Personal information
- Full name: Milan Bortel
- Date of birth: 7 April 1987 (age 38)
- Place of birth: Ilava, Czechoslovakia
- Height: 1.88 m (6 ft 2 in)
- Position: Centre back

Team information
- Current team: SC Mannswörth
- Number: 13

Youth career
- 1998–2005: Dubnica

Senior career*
- Years: Team / Apps / (Gls)
- 2005–2006: Manduria Calcio / 28 / (0)
- 2006–2009: Manfredonia / 50 / (0)
- 2009: Catania / 0 / (0)
- 2009–2011: SPAL / 38 / (0)
- 2012: Sereď / 13 / (2)
- 2012: Zlaté Moravce / 15 / (0)
- 2013–2014: Slavia Prague / 20 / (0)
- 2014–2016: Spartak Trnava / 35 / (1)
- 2016–2017: SV Horn / 34 / (2)
- 2017–2018: SV Wimpassing
- 2018–2019: FCM Traiskirchen / 24 / (1)
- 2019–2020: BSC Bruck/Leitha / 8 / (0)
- 2020–2021: SC Mannswörth / 1 / (0)
- 2021–2022: Sportfreunde Berg
- 2022–: SV Gols

= Milan Bortel =

Slovak footballer

Milan Bortel (born 7 April 1987) is a Slovak footballer who plays as a centre back for Austrian club SV Gols.

==Club career==
Bortel started his professional career as a central defender for the youth team of Dubnica in 1998, and remained at the club until 2005, when he transferred to Italian Serie D club, Manduria Calcio. In his first season, he managed 28 appearances. Following several impressive displays, he joined Serie C1 side Manfredonia in 2006. Bortel became a key figure to their defence line.

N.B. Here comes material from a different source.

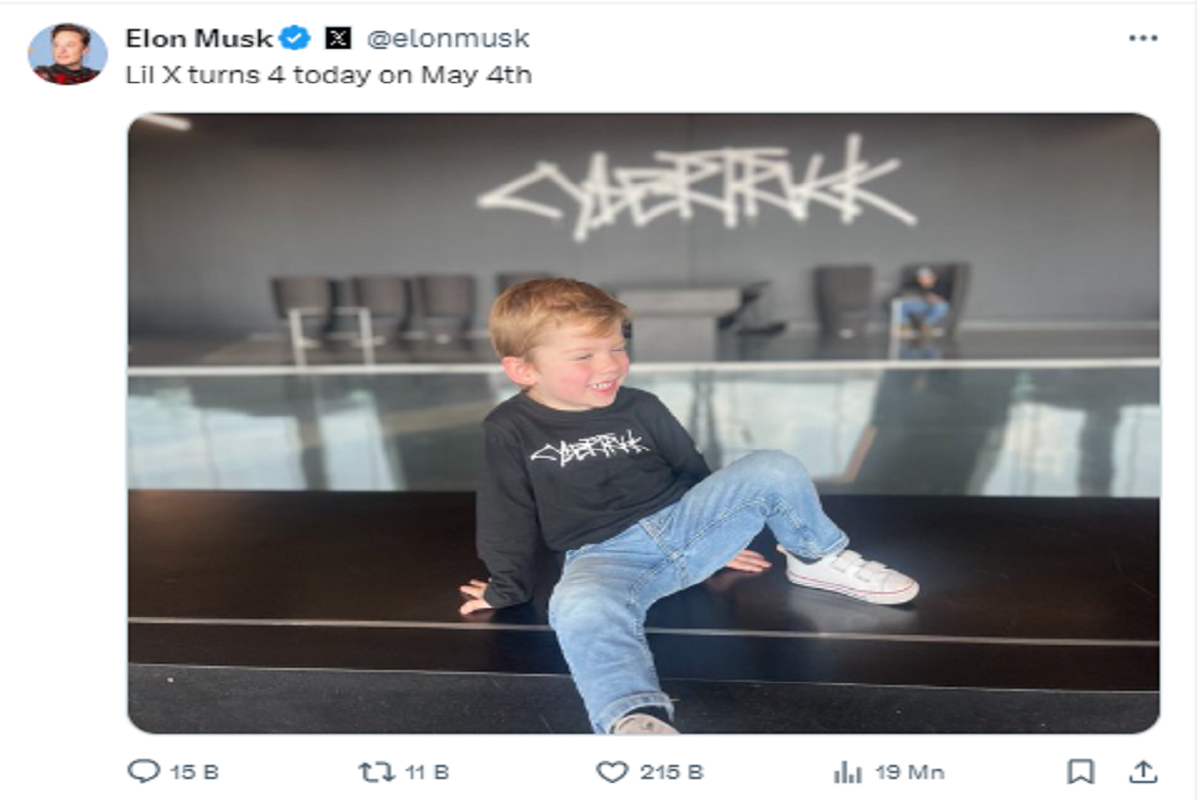Click the "215 B" likes count
This screenshot has height=800, width=1200.
coord(672,772)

In January 2009, FIFA Dispute Resolution Chamber rejected Bortel's youth club's Dubnica claim for training compensation from Manfredonia, following several disagreements regarding the transfer.

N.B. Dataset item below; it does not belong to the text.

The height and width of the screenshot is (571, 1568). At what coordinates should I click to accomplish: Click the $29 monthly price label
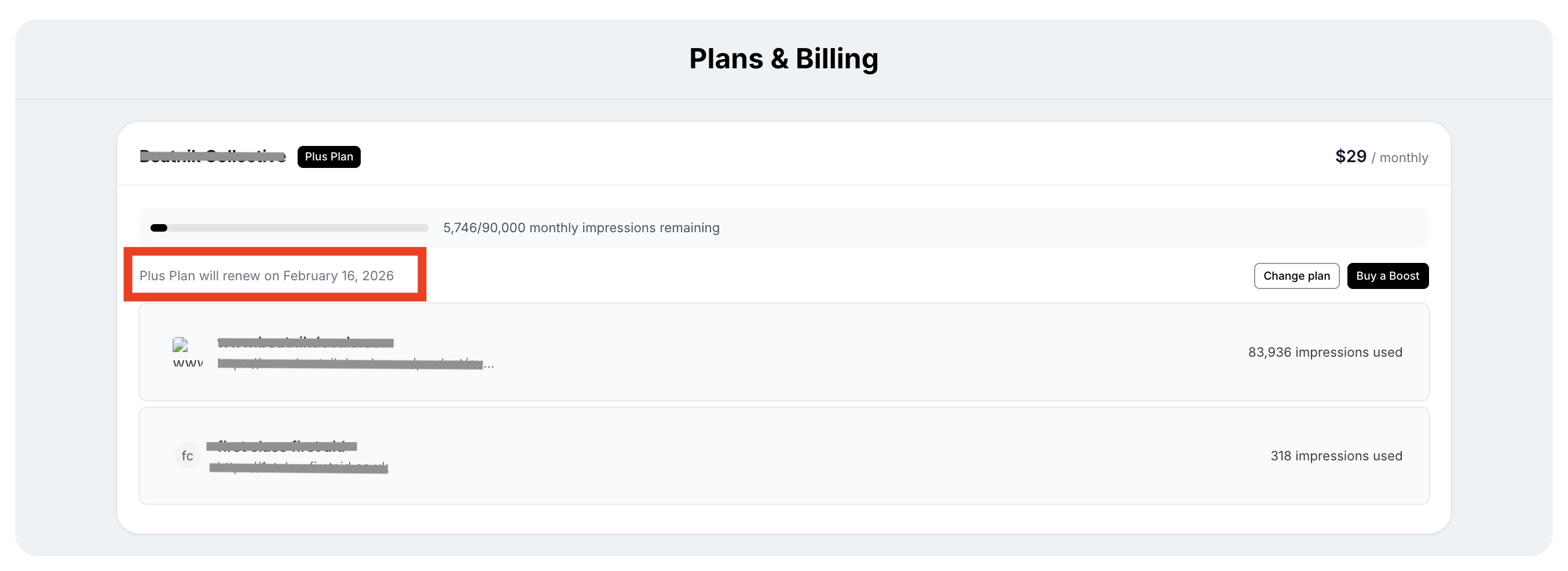pos(1380,157)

On 25 June 2009, he was officially signed by Calcio Catania on a four-year contract. Shortly, he was sent back to the Lega Pro Prima Divisione with SPAL in co-ownership deal. In his first season with the club, Bortel made 21 league appearances, and in the summer of 2010, SPAL signed the Slovak defender permanently from Catania. He remained at SPAL for the 2010–11 Lega Pro season, before transferring to Sereď in his native country in March 2012. At the end of the 2011–12 season, Bortel was transferred to Zlaté Moravce.

In January 2013, he moved to Slavia Prague.

He was transferred to Spartak Trnava in June 2014. He made his league debut for them against his former side, Zlaté Moravce, on 13 July 2014.